Giles Marshall said...

You overstate the 'disarray' within the Tory party. Cameron may well have been put out, but he has quickly rallied to Davis' cause and frankly any talk of this making the Tories look wobbly is wishful thinking. To say nothing of the fact that this by-election is a two day wonder before interest in it disappears and people turn back to the issue of how big a mortgage to take out to fund filling their petrol tanks.

As for Davis putting personal ambition aside, bollocks frankly. He is significantly raising his already strong party following, and once he's back - in three weeks time - he can be pretty well guaranteed a return to his old post in due course. He is still the most likely man to be Home Secretary in the next Conservative administration!

You have found a strange hero in Davis, consultant, but then politics does indeed throw up odd bedfellows!

Anonymous said...

Surely Labour will say in the next few days, "this is a ridiculous waste of tax payers money and we are not going to field a candidate". Then the ensuing by-election will be one of the most pointless in history and this whole story will end up getting ignored. If it is not ignored, it will be because of this, http://news.bbc.co.uk/1/hi/uk_politics/7452264.stm bringing the tories into a direct argument with the sun! How brilliant would that be for Labour.

Mainly what it has definitely done is move this story, http://news.bbc.co.uk/1/hi/uk_politics/7449678.stm off of the front pages. Initial comfort for Gordon Brown and his cronies, who are probably celebrating at the news.

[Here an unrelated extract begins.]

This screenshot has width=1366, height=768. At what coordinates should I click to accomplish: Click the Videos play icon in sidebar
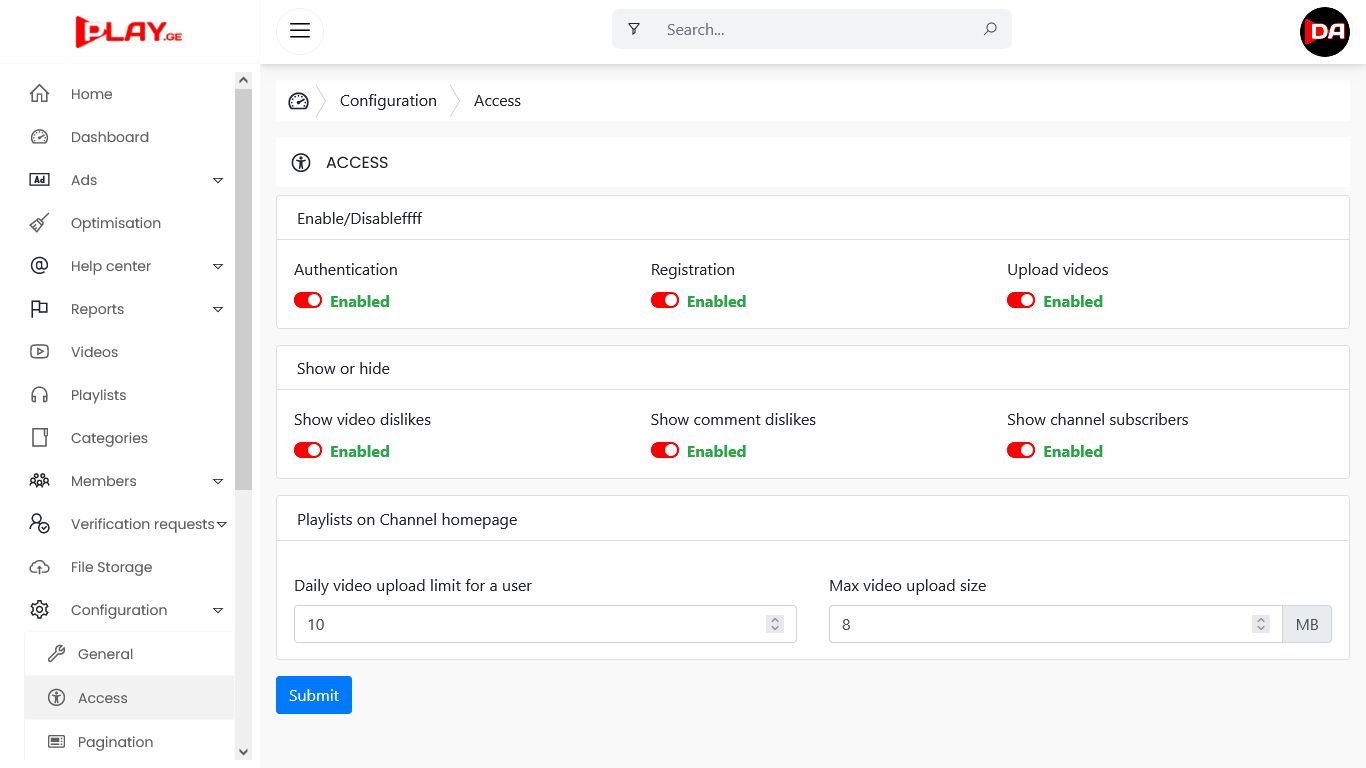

Davis has acted like a maverick and i think "late life crisis" has best summed up his actions.

Anonymous said...

Completely agree with Giles on your judgement of DD's intentions.

One can clearly see so from his judgement on the issue.

If you are the Shadow Home Secretary in an opposition which is/has creating/ed an aura of 'government-in-waiting' as Blair and Labour did in the 1990s, why resign over an issue which you are certain to be able to overturn in less than two years?

If he was so vehmenently opposed to 42-day internment, why does he not bide his time? Cameron was unlikely to remove him given he has a personal political base in the party which needs appeasing and his stellar performance in the commons during the 42-day debate, he was guaranteed the job! If he was so concerned, he must have been grateful in hindsight that he was one of the few people who was in a position to change things. After resigning, he's not, and I don't share your conclusion that Cameron will inevitably be forced to give him his job back.

By resigning to champion the cause, he has made the cause more likely to fail - a fact he must have been aware of when he did so.

Also, can anyone please explain why someone who is for the death pentalty and for 28 days internment, suddenly burning with libertarian desire?!

Hullabaloo said...

A quick bit of research showed that in the 2005 General Elections, he had a 5000 majority.

That much is broadcast. A closer look shows that it was over the Lib Dems. And who first says they won't put up a candidate? The Lib Dems. In fact his majority over Labour was in excess of 14 000.

That was a cold political gamble, which he seems to have lost, because he has lost his frontbench place in the next most likely government, and is now regarded as a political joke.